Package 'Ohit'

Title: OGA+HDIC+Trim and High-Dimensional Linear Regression Models
Description: Ing and Lai (2011) <doi:10.5705/ss.2010.081> proposed a high-dimensional model selection procedure that comprises three steps: orthogonal greedy algorithm (OGA), high-dimensional information criterion (HDIC), and Trim. The first two steps, OGA and HDIC, are used to sequentially select input variables and determine stopping rules, respectively. The third step, Trim, is used to delete irrelevant variables remaining in the second step. This package aims at fitting a high-dimensional linear regression model via OGA+HDIC+Trim.
Authors: Hai-Tang Chiou, Ching-Kang Ing, Tze Leung Lai
Maintainer: Hai-Tang Chiou <[email protected]>
License: GPL-2
Version: 1.0.0
Built: 2024-11-19 06:32:43 UTC
Source: CRAN

Help Index


Orthogonal greedy algorithm

Description

Select valuables via orthogonal greedy algorithm (OGA).

Usage

OGA(X, y, Kn = NULL, c1 = 5)

Arguments

X

Input matrix of n rows and p columns.

y

Response vector of length n.

Kn

The number of OGA iterations. Kn must be a positive integer between 1 and p. Default is Kn=max(1, min(floor(c1*sqrt(n/log(p))), p)), where c1 is a tuning parameter.

c1

The tuning parameter for the number of OGA iterations. Default is c1=5.

Value

n

The number of observations.

p

The number of input variables.

Kn

The number of OGA iterations.

J_OGA

The index set of Kn variables sequencially selected by OGA.

Author(s)

Hai-Tang Chiou, Ching-Kang Ing and Tze Leung Lai.

References

Ing, C.-K. and Lai, T. L. (2011). A stepwise regression method and consistent model selection for high-dimensional sparse linear models. Statistica Sinica, 21, 1473–1513.

Examples

# Example setup (Example 3 in Section 5 of Ing and Lai (2011))
n = 400
p = 4000
q = 10
beta_1q = c(3, 3.75, 4.5, 5.25, 6, 6.75, 7.5, 8.25, 9, 9.75)
b = sqrt(3/(4 * q))

x_relevant = matrix(rnorm(n * q), n, q)
d = matrix(rnorm(n * (p - q), 0, 0.5), n, p - q)
x_relevant_sum = apply(x_relevant, 1, sum)
x_irrelevant = apply(d, 2, function(a) a + b * x_relevant_sum)
X = cbind(x_relevant, x_irrelevant)
epsilon = rnorm(n)
y = as.vector((x_relevant %*% beta_1q) + epsilon)

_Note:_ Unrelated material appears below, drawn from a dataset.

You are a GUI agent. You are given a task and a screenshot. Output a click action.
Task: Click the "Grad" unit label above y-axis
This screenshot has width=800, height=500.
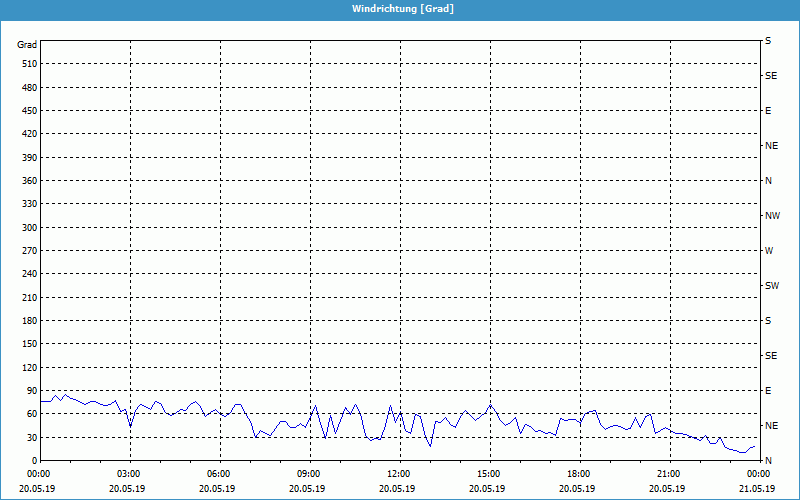(27, 45)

# Select valuables via OGA
OGA(X, y)

Fit a high-dimensional linear regression model via OGA+HDIC+Trim

Description

The first step is to sequentially select input variables via orthogonal greedy algorithm (OGA). The second step is to determine the number of OGA iterations using high-dimensional information criterion (HDIC). The third step is to remove irrelevant variables remaining in the second step using HDIC.

Usage

Ohit(X, y, Kn = NULL, c1 = 5, HDIC_Type = "HDBIC", c2 = 2, c3 = 2.01,
  intercept = TRUE)

Arguments

X

Input matrix of n rows and p columns.

y

Response vector of length n.

Kn

The number of OGA iterations. Kn must be a positive integer between 1 and p. Default is Kn=max(1, min(floor(c1*sqrt(n/log(p))), p)), where c1 is a tuning parameter.

c1

The tuning parameter for the number of OGA iterations. Default is c1=5.

HDIC_Type

High-dimensional information criterion. The value must be "HDAIC", "HDBIC" or "HDHQ". The formula is n*log(rmse)+k_use*omega_n*log(p) where rmse is the residual mean squared error and k_use is the number of variables used to fit the model. For HDIC_Type="HDAIC", it is HDIC with omega_n=c2. For HDIC_Type="HDBIC", it is HDIC with omega_n=log(n). For HDIC_Type="HDHQ", it is HDIC with omega_n=c3*log(log(n)). Default is HDIC_Type="HDBIC".

c2

The tuning parameter for HDIC_Type="HDAIC". Default is c2=2.

c3

The tuning parameter for HDIC_Type="HDHQ". Default is c3=2.01.

intercept

Should an intercept be fitted? Default is intercept=TRUE.

Value

n

The number of observations.

p

The number of input variables.

Kn

The number of OGA iterations.

J_OGA

The index set of Kn variables sequencially selected by OGA.

HDIC

The HDIC values along the OGA path.

J_HDIC

The index set of valuables determined by OGA+HDIC.

J_Trim

The index set of valuables determined by OGA+HDIC+Trim.

betahat_HDIC

The estimated regression coefficients of the model determined by OGA+HDIC.

betahat_Trim

The estimated regression coefficients of the model determined by OGA+HDIC+Trim.

Author(s)

Hai-Tang Chiou, Ching-Kang Ing and Tze Leung Lai.

References

Ing, C.-K. and Lai, T. L. (2011). A stepwise regression method and consistent model selection for high-dimensional sparse linear models. Statistica Sinica, 21, 1473–1513.

Examples

# Example setup (Example 3 in Section 5 of Ing and Lai (2011))
n = 400
p = 4000
q = 10
beta_1q = c(3, 3.75, 4.5, 5.25, 6, 6.75, 7.5, 8.25, 9, 9.75)
b = sqrt(3/(4 * q))

x_relevant = matrix(rnorm(n * q), n, q)
d = matrix(rnorm(n * (p - q), 0, 0.5), n, p - q)
x_relevant_sum = apply(x_relevant, 1, sum)
x_irrelevant = apply(d, 2, function(a) a + b * x_relevant_sum)
X = cbind(x_relevant, x_irrelevant)
epsilon = rnorm(n)
y = as.vector((x_relevant %*% beta_1q) + epsilon)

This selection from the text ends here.